I conviventi assumono solo alcuni dei diritti e dei doveri riconosciuti alle coppie sposate o unite civilmente: l’assistenza ospedaliera, penitenziaria e gli alimenti a fine convivenza (nel caso in cui uno dei due non sia in grado di provvedere al proprio mantenimento); se il proprietario della casa di comune residenza dovesse morire, il convivente avrebbe diritto a continuare ad abitare nella stessa casa per due anni o per un periodo pari alla convivenza se superiore ai due anni e comunque non oltre i cinque anni; se l’intestatario del contratto di affitto della casa di comune residenza dovesse morire o dovesse recedere, il convivente di fatto può subentrare nel contratto.

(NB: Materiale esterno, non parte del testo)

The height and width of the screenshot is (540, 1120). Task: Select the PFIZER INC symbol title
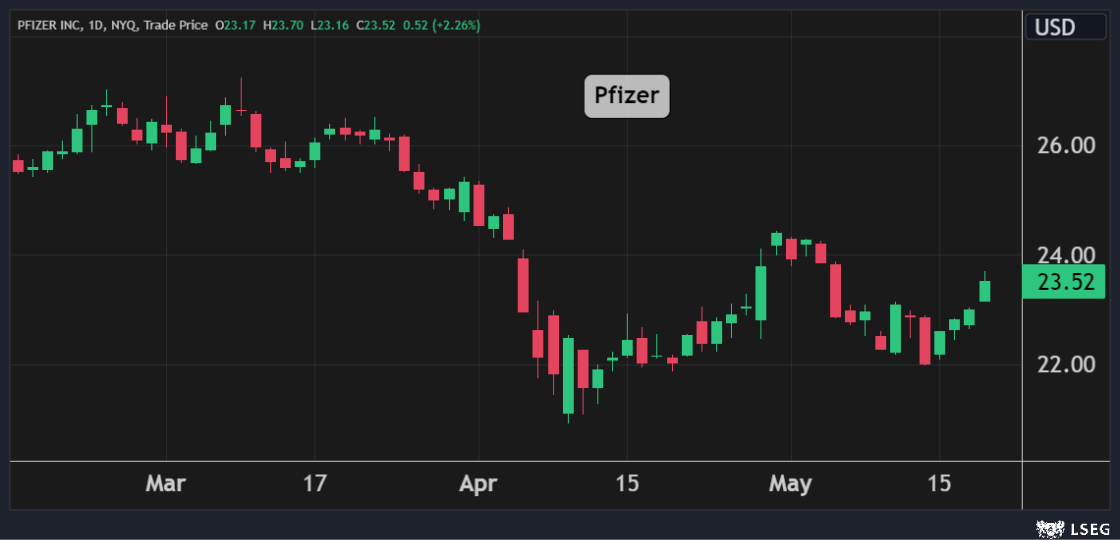(51, 25)
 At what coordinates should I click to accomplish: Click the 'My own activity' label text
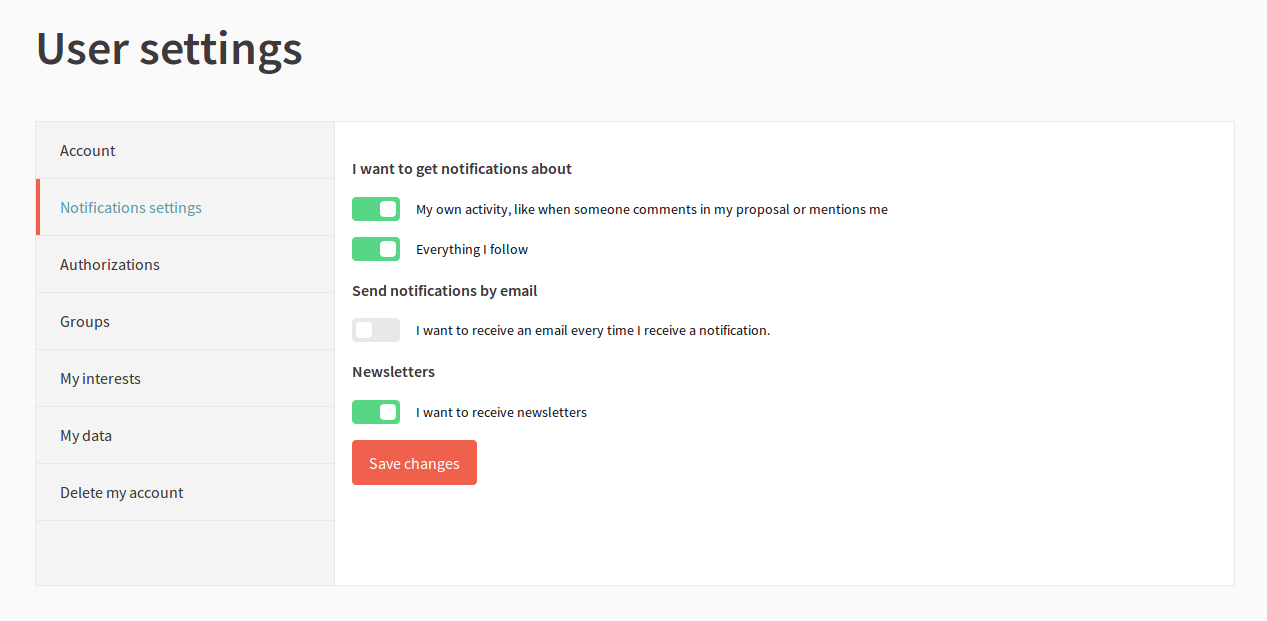651,210
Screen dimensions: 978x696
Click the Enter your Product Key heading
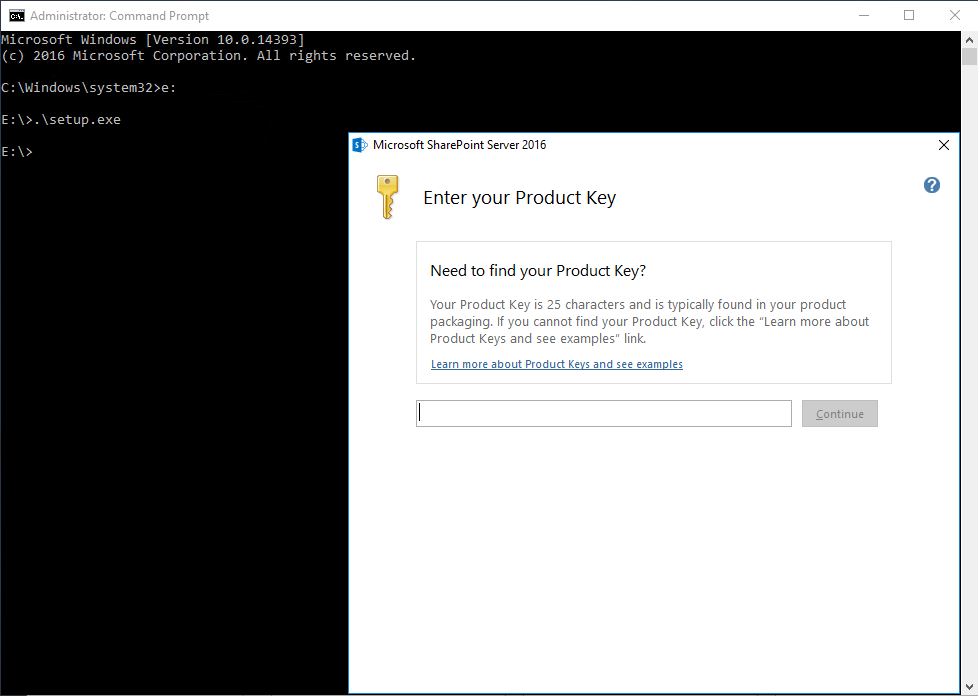click(519, 197)
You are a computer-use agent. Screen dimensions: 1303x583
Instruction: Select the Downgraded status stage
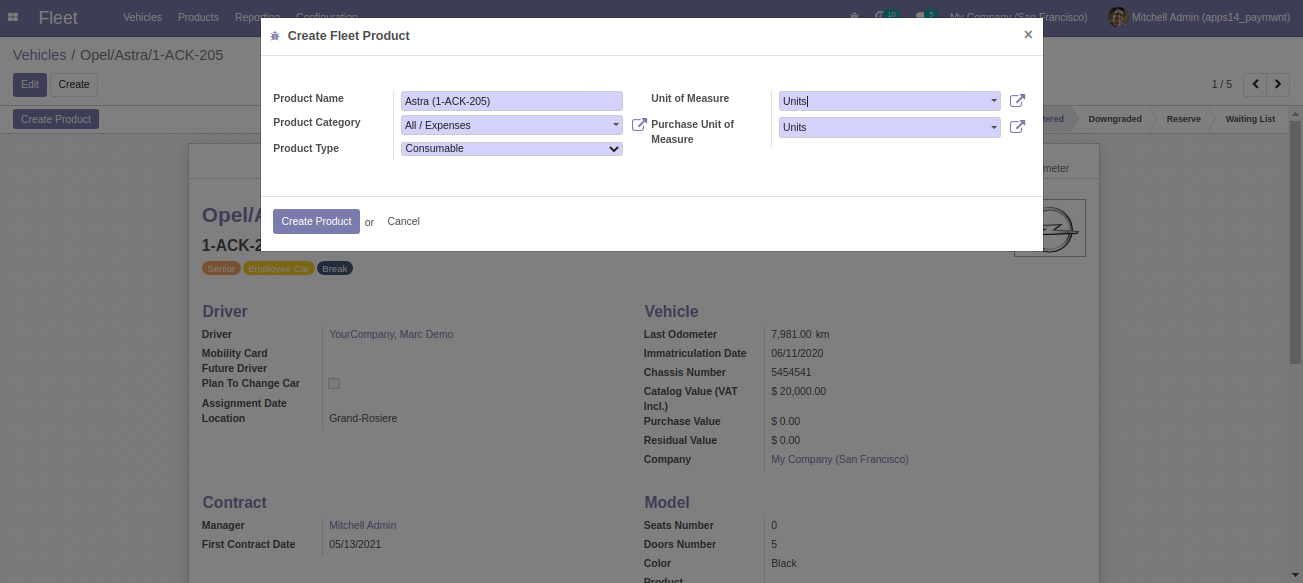pyautogui.click(x=1114, y=119)
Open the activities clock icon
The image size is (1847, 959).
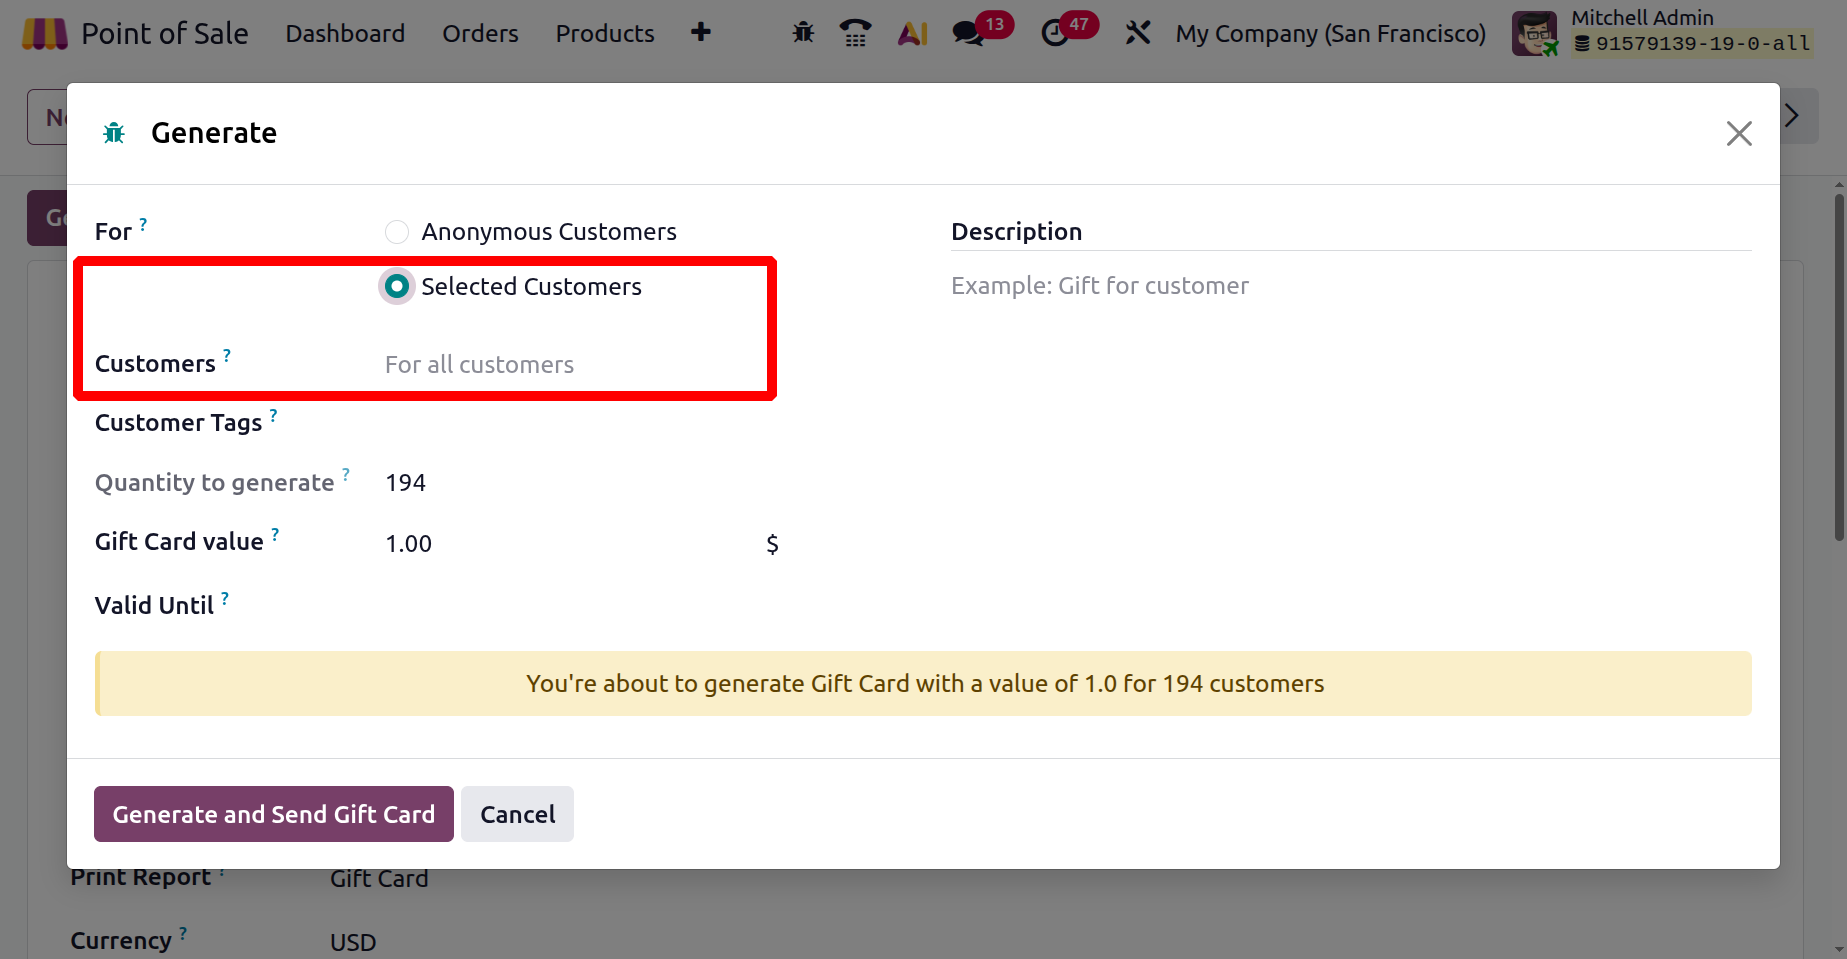point(1055,34)
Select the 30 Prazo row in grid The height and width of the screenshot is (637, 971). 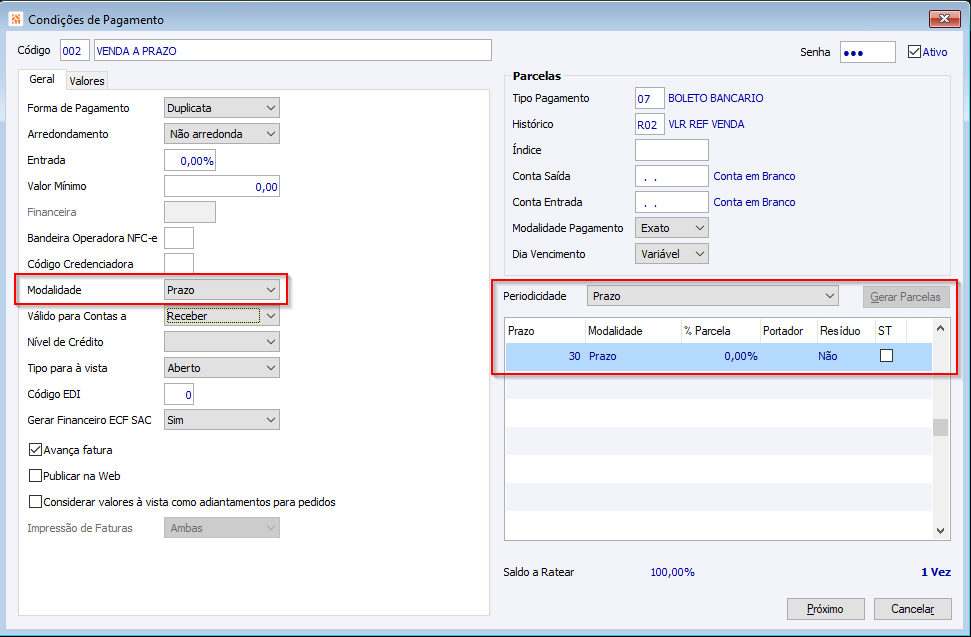pos(718,357)
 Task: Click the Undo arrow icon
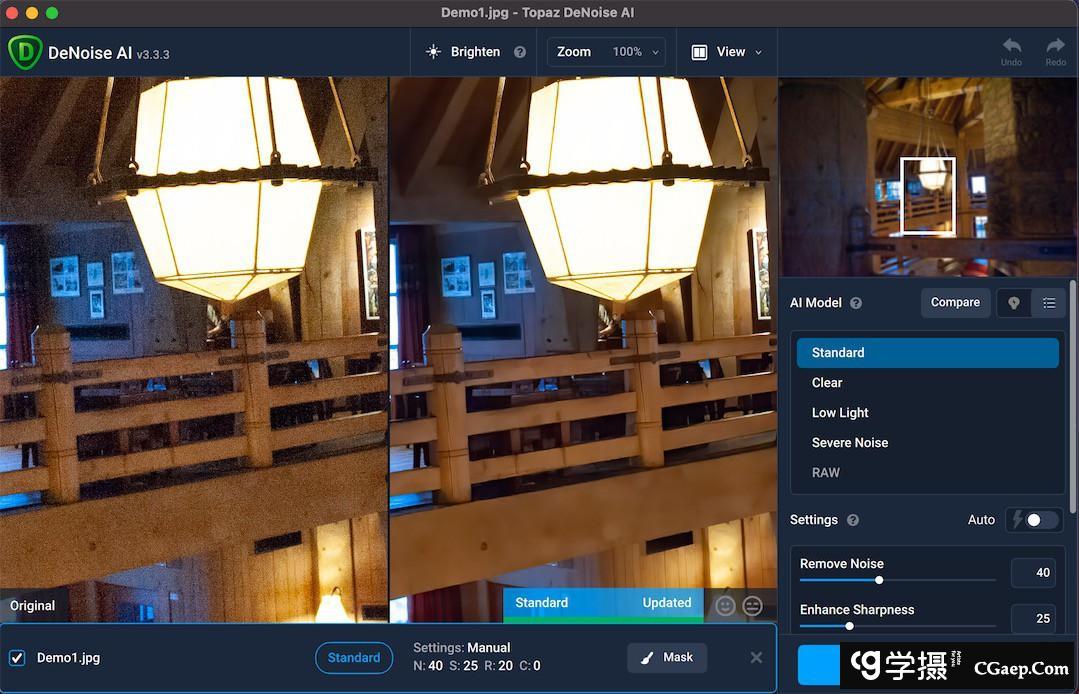[1011, 46]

Infine i conviventi potranno scegliere di gestire i propri rapporti patrimoniali con un “contratto di convivenza” e quindi indicare la residenza, le modalità di contribuzione alla vita comune, la comunione dei beni (voce che può comunque essere modificata in qualunque momento): il contratto di convivenza, le sue successive modifiche e il suo scioglimento sono redatti in forma scritta, a pena di nullità, con atto pubblico o scrittura privata con sottoscrizione autenticata da un notaio o da un avvocato che ne attestano la conformità. Oltre che in caso di morte, di matrimonio o di unione civile, la convivenza si risolve per accordo delle parti o per volontà unilaterale.
La differenza tra convivenza e unione civile (o matrimonio) è evidentemente abissale e riguarda, per fare qualche esempio, l’eredità e la quota legittima che spetta comunque ai parenti o al coniuge anche unito civilmente, gli assegni ed i permessi familiari, la reversibilità della pensione, il trattamento di fine rapporto, le formalità ed i tempi per divorziare. Dall’entrata in vigore della legge, quindi, una volta approvata, le coppie omosessuali italiane potranno scegliere quale delle due strade preferire o potranno decidere, come alcuni lettori già ci stanno segnalando di voler fare, di iniziare con una convivenza con queste garanzie minime per poi optare, solo dopo qualche anno, per l’unione civile.